I see why the author considers this to be simpler and more powerful. You often see these “let’s rewrite SQL” concepts and they usually bring some procedural thinking with them. In this case the author seems not to have noticed that “do this and then do that” is intrinsically procedural. The author also thinks that this kind of reasoning will be easier for the analysts writing the queries—which, maybe it will be, but it’s an assumption I wouldn’t feel comfortable making. Having a mental model of how SQL works isn’t easy, but understanding a large query here would entail keeping in your head all the steps that have already occurred, much like debugging any procedural program. I think this trades readability for writability. I wouldn’t be quick to make that trade, but I couldn’t come down hard on either side.
A desirable property of SQL is that if the query works once, it’s going to keep working. Adding procedurality makes me worry that queries will work in development and then could fail in production due to a missed state. But I don’t know enough about PRQL to say whether it is vulnerable to this problem or not.
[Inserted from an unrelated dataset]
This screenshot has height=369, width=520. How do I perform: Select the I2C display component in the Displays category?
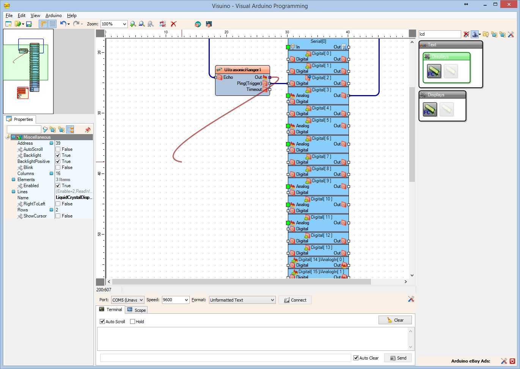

With SQL, you also often have to introduce subqueries if you want to control some aspect of the order of things—for instance, you want to resort or refilter after the HAVING clause, or you want to select the first N rows before doing some joins or deeper processing. PRQL would obviously be advantageous there, since you can intermix filters and sorts freely; you don’t need to even have such a thing as HAVING, which is only there so you can filter after aggregates are applied.
I do really like the idea of creating functions inside the query to deal with the boilerplate, I think SQL can be a bit gassy, and usually your only recourse is to create a subquery that does some of the work for you.
I don’t think you should worry to much about the ordering in PRQL query text. It can be all converted back into SQL and all the set logic optimisations can be done as usual, as well as reordering based on table statistics. Unless you move your filters after aggregation (similarly to SQL) the performance should stay the same.
I’m not sure what makes you confident that it does not need to be worried about. In fact I expect the translation to SQL to suffer in much the same way that ORM-generated SQL typically suffers.
“do this and then do that” is intrinsically procedural
PRQL is actually much closer to the typical logical plan representation than SQL is. (It would likely be a much easier frontend to write too - SQL’s scope ordering and name resolution is horrific).
The fact that it is closer to the logical plan representation seems to reinforce my point, that it is less high-level than SQL. The fact that the generated SQL from PRQL arrived at a similar plan is really only evidence of the power of your engine’s planner. Is the objective here to replace SQL or to hide SQL from the query author?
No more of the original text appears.